Wire-array metamaterial studies in support of the axion plasma haloscope

In scenarios where Peccei-Quinn symmetry breaking occurs after inflation, the mass of the axion is expected to be on the high end of the allowed range, with current predictions in excess of 40 μeV (M. Buschmann et al., Nature Communications 13 (2022) 1049.). For a microwave cavity search, such frequencies (>10 GHz) correspond to cavity dimensions whose volume, and thus axion-photon conversion power, are impractically small. A solution has been proposed by which the cavity is supplanted by a wire-array metamaterial whose plasma frequency can be engineered and tuned (M. Lawson et al., 123 (2019) 141802.). As the plasma frequency is a bulk property, a resonator can be made essentially both arbitrarily large and arbitrarily high in frequency. We have carried out a program of transmission measurements of metamaterials comprised of a series of individual planes of wires (50 μm diameter gold-on-tungsten, 5.88 mm pitch) whose spacing and relative position could be easily reconfigured.

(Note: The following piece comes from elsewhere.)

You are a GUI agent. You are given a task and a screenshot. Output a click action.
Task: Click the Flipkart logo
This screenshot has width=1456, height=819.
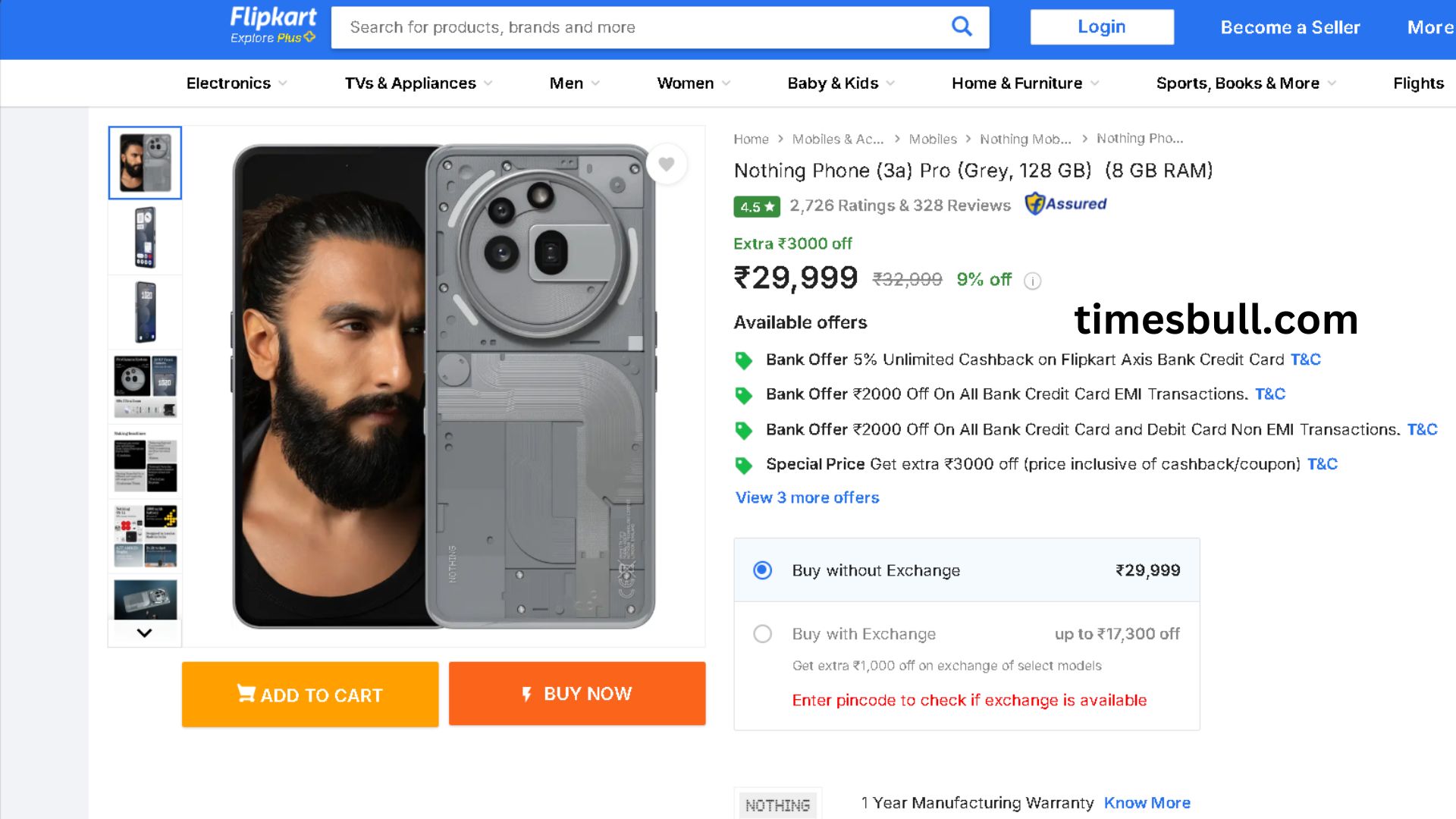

The basic metamaterial parameters, i.e. plasma frequency, loss term, and overall width of the array were measured and found to be in excellent agreement with theory. Studies of the metamaterial's plasma frequency as a function of its unit cell were likewise in excellent agreement both with theory and simulation, and demonstrate how such a metamaterial-based resonator could be tuned with a dynamic range of ~20%. These results support the feasibility of a wire array metamaterial plasma haloscope, when optimized for each frequency range.